Singapore government land sale bids which closed on Tuesday were active and aside from a lower participation rate, showed no evidence that the cooling measures have restrained bidding, Daiwa said in a note on Tuesday.
“There were noticeably fewer bidders for these tenders, the first ones since the property cooling measures were implemented on 6 July 2018, but the highest bids were far from cautious, in our view,” Daiwa said.
The implied break-even prices for the top bids at two private property sites, at Dairy Farm Road and Jalan Jurong Kechil, were near or slightly above the current market prices for comparable projects in the vicinity, Daiwa said.
“We believe these top bids assume a market recovery or the ability to price the new launches at a distinct premium to the market such
that they leave almost no room for error,” Daiwa added.
That suggests many developers still have a constructive outlook on the residential market, particularly for executive condominium sites, the investment bank said.

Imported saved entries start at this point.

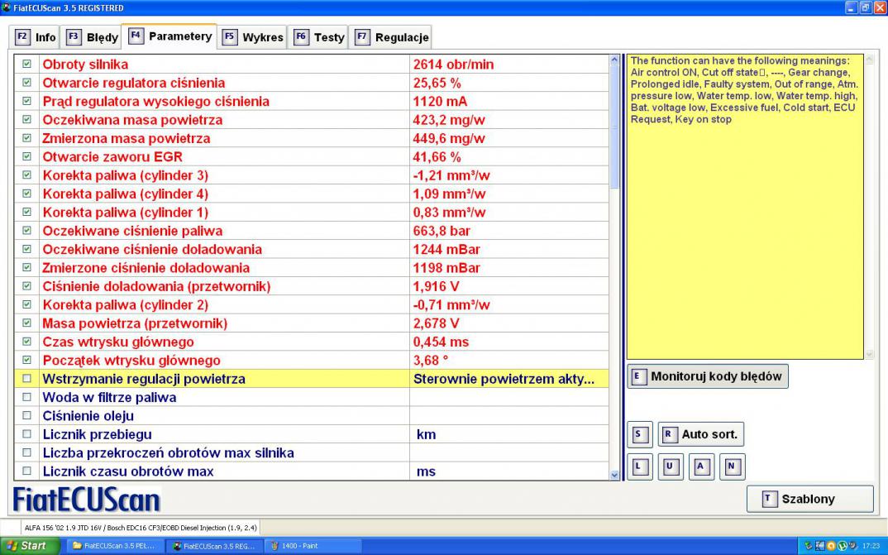
Task: Click the Auto sort. button
Action: 700,434
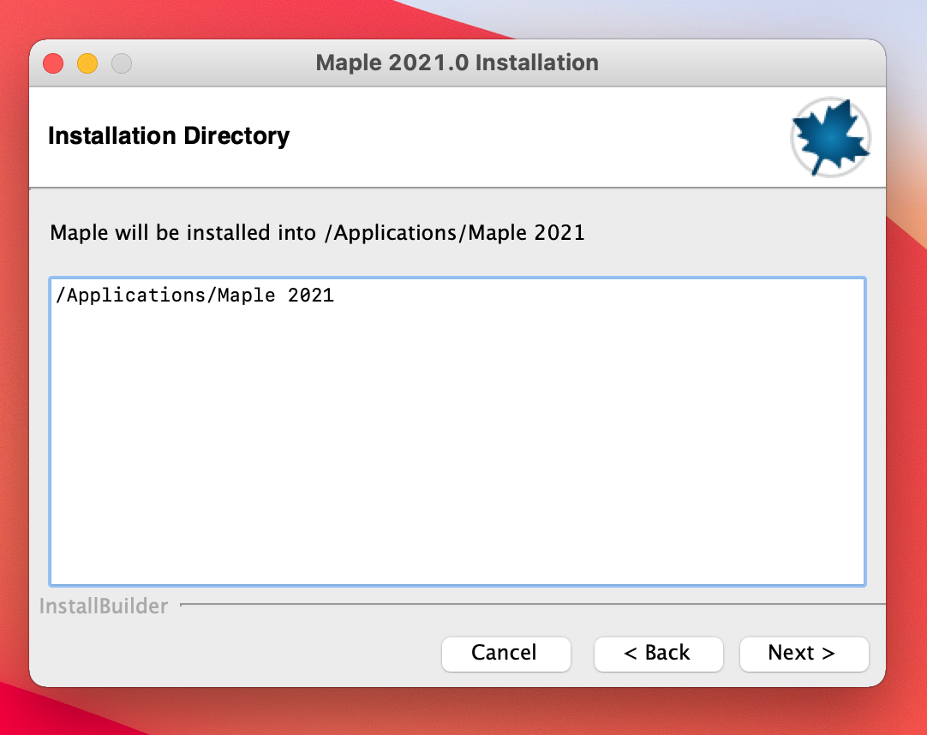Go to previous step with < Back
This screenshot has height=735, width=927.
(x=658, y=653)
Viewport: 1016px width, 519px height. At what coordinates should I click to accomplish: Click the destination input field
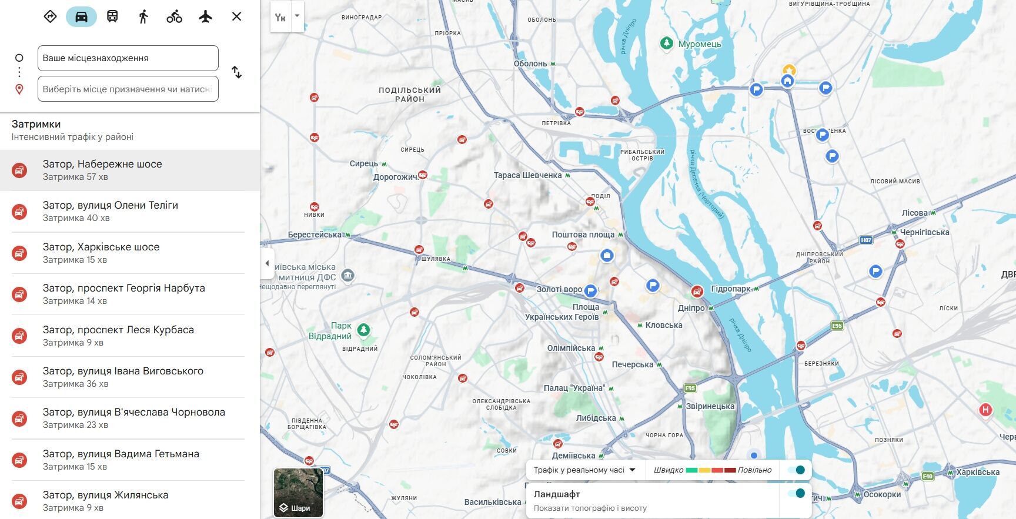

Executive condominiums are a hybrid public-private housing category.
Daiwa kept its Positive rating on the sector, saying the post-cooling measure selloff offers a “compelling buying opportunity,” pointing to “attractive valuations” of 33 percent to 42 percent discounts to net asset values, alongside a potential positive catalyst of a faster and stronger-than-expected physical-market recovery.
It kept Buy ratings on City Developments and CapitaLand.